[Saved entries]
----------

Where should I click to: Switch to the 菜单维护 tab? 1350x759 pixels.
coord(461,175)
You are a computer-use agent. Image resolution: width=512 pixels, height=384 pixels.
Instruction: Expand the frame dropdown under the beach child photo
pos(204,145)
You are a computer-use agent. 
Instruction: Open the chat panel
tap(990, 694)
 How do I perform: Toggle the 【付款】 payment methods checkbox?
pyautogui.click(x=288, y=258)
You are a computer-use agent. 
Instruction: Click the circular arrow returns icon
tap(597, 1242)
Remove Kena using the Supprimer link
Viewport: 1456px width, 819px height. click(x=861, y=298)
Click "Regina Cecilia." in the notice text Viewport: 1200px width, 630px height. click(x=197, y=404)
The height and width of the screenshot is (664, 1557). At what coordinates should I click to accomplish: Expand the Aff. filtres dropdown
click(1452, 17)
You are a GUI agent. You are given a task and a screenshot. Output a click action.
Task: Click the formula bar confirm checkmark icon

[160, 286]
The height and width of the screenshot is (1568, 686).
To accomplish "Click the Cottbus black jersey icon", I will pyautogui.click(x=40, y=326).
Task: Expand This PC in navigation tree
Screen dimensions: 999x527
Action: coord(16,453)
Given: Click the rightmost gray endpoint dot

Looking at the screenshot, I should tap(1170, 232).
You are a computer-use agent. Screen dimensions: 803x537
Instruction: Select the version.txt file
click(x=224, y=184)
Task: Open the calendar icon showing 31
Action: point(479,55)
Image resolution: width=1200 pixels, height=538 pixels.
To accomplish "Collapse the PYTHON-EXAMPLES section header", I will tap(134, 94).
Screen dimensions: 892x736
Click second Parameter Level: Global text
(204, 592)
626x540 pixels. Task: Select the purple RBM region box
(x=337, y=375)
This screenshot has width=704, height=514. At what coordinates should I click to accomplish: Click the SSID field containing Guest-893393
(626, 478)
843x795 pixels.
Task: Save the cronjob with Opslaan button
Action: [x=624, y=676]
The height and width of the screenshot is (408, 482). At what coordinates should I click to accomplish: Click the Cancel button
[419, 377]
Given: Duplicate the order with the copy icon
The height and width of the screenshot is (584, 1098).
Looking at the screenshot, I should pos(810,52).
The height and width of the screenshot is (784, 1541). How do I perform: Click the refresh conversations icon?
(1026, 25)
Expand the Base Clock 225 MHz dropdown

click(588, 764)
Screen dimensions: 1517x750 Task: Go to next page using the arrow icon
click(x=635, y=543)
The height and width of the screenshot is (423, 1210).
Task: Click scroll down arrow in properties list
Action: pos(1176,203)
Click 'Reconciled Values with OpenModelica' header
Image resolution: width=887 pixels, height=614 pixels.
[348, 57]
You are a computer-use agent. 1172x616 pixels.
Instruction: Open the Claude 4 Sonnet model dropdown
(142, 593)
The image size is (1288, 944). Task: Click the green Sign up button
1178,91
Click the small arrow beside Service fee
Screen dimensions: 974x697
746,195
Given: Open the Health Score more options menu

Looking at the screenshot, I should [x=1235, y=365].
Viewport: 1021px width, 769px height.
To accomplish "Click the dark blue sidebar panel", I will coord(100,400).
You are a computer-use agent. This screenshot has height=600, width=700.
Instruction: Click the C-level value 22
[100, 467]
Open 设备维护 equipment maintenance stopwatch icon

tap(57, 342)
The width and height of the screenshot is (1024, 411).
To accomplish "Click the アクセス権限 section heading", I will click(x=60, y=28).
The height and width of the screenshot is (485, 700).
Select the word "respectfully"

----------

▸ TASK REQUIREMENTS: Every line in the entries above that has the word "section" should be identified and copied.

▸ REPLY:
To accomplish "Collapse the PYTHON-EXAMPLES section header", I will tap(134, 94).
To accomplish "Click the アクセス権限 section heading", I will click(x=60, y=28).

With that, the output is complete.